The first complication is inescapable: The Palestinian public will ask whether negotiations pay. Mr. Arafat will come under dual pressure.

First, his militant opponents will have a new weapon at their disposal in gaining public support. They will have the added weight of a regional sentiment that, too, is celebrating "Lebanon's victory" and giving advice to those negotiating with Israel.

Second, Mr. Arafat will be under pressure to deliver an agreement quickly and his supporters will insist on fewer compromises. If Hezbollah got a full and unconditional withdrawal from Lebanon through the gun, how can Mr. Arafat explain significant compromise on the negotiating table?

But Mr. Arafat will not have an easy time of it with Mr. Barak.

While the Israeli leader needs an agreement with the Palestinians quickly to balance the conclusions drawn from events in Lebanon, he will pay a domestic price in the next few months for his sudden withdrawal.

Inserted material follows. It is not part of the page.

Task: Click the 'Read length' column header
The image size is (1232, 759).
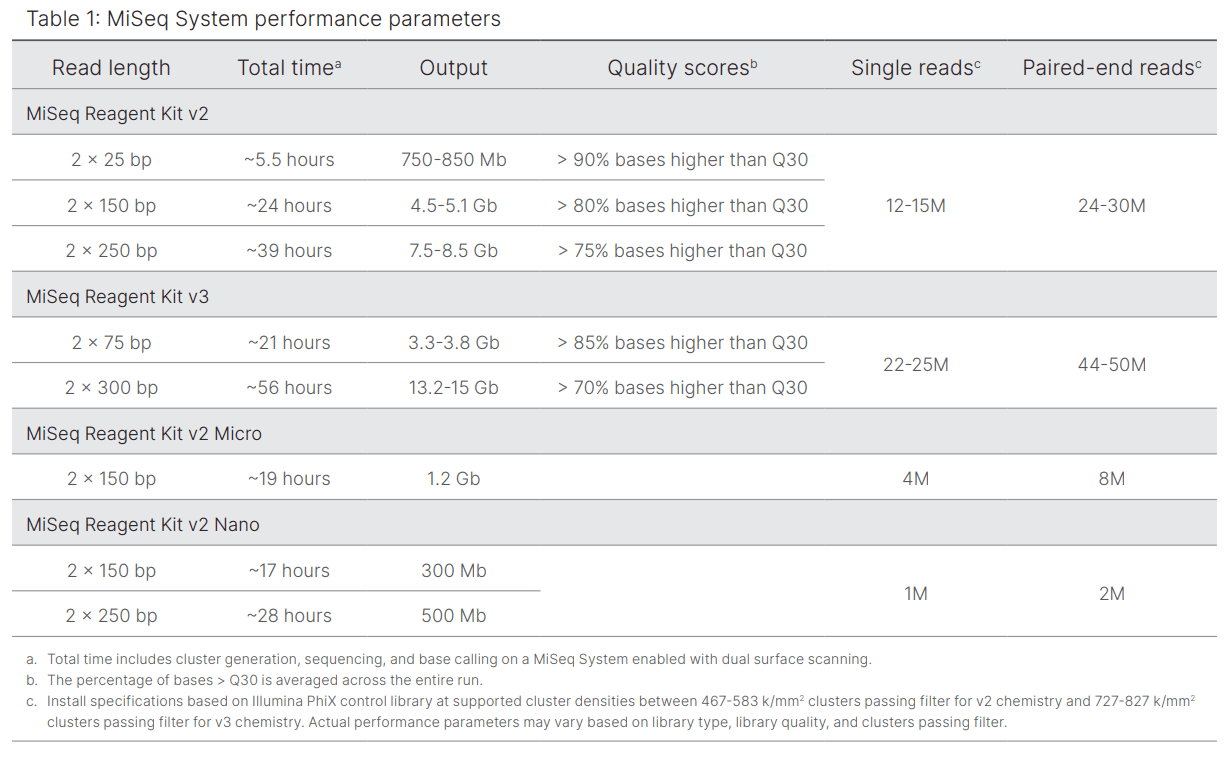Action: coord(111,68)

Even as he delivered on his campaign promise to bring Israeli soldiers home, there is no escaping the prevalent psychology of defeat and humiliation. Celebrations in Lebanon and the Arab world, pictures of Hezbollah forces moving closer to Israel's border and sight of homeless allies feeling betrayed will overshadow Mr. Barak's meeting his commitment to his electorate. This will add up to a weakness that undermines Mr. Barak's own ability to compromise quickly.

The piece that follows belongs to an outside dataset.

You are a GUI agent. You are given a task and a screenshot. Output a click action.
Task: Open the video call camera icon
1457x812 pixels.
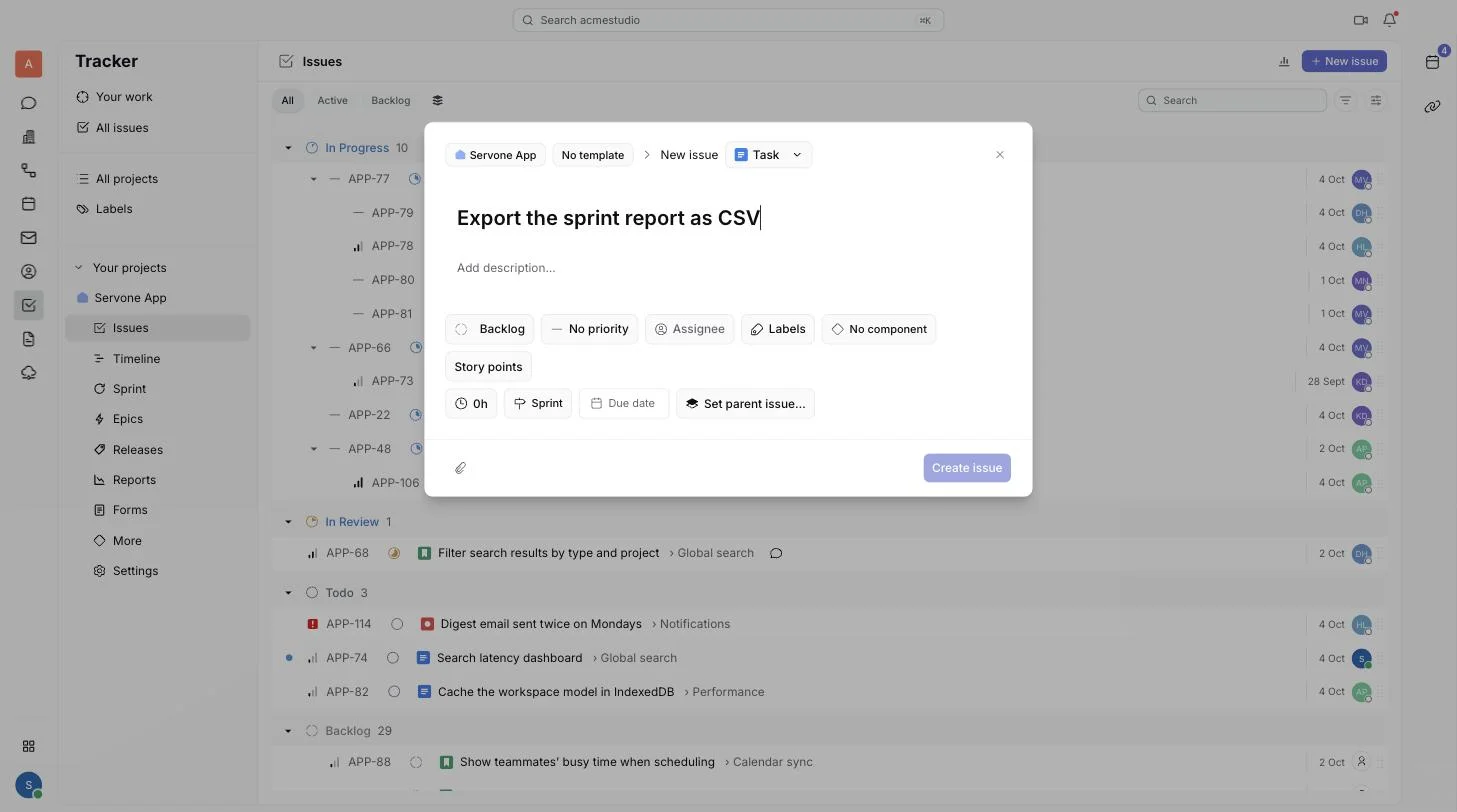1360,20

The result of the Lebanon events is that they increase the urgency for Mr. Barak and Mr. Arafat to clinch a deal while they tie their hands even more. But the events also demonstrate how quickly tides shift and how leaders lose control.

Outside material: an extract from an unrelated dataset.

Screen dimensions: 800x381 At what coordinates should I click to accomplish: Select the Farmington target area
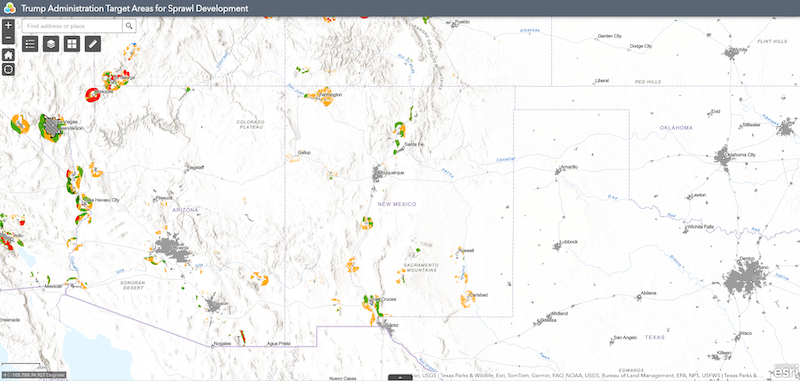(x=323, y=96)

Although Mr. Arafat and Mr. Barak have understood the need to move swiftly and have set deadlines to create a sense of urgency, they have negotiated as if they have all the time in the world and as if their "toughness" in the negotiations will gain them points with their publics. Instead, they find that delays in the agreement are costing them both much more than any gains they may get by not compromising.

Mr. Barak did not prefer a unilateral withdrawal from Lebanon and sought an agreement with Syria and Lebanon. Even after the failure of a meeting between President Clinton and Syria's Hafez Assad to bridge the gap between Israel and Syria, Mr. Barak and Mr. Assad assumed that a small window of opportunity remained before July 7, the target date for Israel's pullout.

The planned withdrawal was thought to provide incentives for both sides to make a last effort to clinch a deal. But the minute preparations began for such a withdrawal, Mr. Barak lost control. Intensified attacks by Hezbollah and the unexpected collapse of the SLA accelerated the withdrawal plans. The "window of opportunity" turned out to be illusionary.

In the long term, Israel has the ability and will find a way to address any threats on its border with Lebanon. The biggest problem in the short term will be the impact on its pressing negotiations with the Palestinians.

The challenges Mr. Arafat and Mr. Barak face have grown bigger. But if there is a positive lesson to be learned from Lebanon, it is that waiting will make the challenges greater yet.

Shibley Telhami holds the Anwar Sadat Chair for Peace and Development at the University of Maryland, College Park.